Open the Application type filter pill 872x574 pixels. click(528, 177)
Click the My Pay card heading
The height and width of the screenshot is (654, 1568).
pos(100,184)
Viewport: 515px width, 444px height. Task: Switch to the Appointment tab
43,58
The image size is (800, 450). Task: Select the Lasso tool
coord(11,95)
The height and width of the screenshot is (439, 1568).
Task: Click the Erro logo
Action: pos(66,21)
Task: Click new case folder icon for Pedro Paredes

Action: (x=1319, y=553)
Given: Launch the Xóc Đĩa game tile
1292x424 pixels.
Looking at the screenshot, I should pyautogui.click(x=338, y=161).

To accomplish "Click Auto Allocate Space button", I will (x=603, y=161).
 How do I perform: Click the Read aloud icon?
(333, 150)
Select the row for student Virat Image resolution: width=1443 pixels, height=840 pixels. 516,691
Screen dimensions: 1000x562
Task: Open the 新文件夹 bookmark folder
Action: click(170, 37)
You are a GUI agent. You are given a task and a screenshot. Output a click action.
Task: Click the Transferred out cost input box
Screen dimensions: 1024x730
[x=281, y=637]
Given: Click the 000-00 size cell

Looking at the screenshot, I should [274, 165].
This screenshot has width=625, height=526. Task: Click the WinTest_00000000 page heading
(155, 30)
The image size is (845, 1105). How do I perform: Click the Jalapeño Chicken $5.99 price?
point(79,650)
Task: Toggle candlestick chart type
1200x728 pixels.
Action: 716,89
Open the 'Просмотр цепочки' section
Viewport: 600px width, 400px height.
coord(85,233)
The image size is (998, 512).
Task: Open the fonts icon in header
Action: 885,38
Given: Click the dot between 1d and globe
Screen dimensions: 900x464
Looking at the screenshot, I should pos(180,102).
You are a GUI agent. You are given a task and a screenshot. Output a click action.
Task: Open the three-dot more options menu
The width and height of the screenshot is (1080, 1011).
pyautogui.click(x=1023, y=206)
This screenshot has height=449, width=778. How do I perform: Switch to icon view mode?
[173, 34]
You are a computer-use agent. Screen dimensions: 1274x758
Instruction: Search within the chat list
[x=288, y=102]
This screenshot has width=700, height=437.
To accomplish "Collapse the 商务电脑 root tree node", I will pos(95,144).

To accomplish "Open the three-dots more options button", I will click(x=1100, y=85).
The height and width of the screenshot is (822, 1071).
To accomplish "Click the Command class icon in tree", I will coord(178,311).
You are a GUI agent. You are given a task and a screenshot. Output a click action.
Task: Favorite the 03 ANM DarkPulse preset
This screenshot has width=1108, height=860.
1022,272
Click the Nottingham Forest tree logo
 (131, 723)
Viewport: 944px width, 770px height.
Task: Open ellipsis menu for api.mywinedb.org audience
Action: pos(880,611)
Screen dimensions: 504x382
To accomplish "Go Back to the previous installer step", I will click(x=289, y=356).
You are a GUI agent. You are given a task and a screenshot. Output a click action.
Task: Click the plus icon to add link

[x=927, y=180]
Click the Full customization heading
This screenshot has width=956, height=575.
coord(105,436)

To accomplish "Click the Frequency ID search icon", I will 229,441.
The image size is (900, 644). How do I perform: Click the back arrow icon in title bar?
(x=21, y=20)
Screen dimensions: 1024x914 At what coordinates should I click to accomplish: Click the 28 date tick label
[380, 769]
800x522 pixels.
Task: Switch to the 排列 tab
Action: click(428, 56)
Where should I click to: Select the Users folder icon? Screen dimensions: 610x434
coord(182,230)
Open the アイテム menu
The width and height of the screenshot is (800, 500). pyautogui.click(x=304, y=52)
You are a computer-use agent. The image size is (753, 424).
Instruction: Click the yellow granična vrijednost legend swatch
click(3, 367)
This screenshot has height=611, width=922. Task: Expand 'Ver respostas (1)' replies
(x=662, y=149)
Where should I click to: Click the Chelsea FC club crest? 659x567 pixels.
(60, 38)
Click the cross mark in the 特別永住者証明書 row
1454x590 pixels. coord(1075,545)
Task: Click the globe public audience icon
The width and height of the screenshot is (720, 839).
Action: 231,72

▶ [WHAT THIS TASK INVOLVES]: Extract every line above containing the word "globe".

▶ [SOLUTION TO THIS PROBLEM]:
Given: Click the dot between 1d and globe
Task: Click the globe public audience icon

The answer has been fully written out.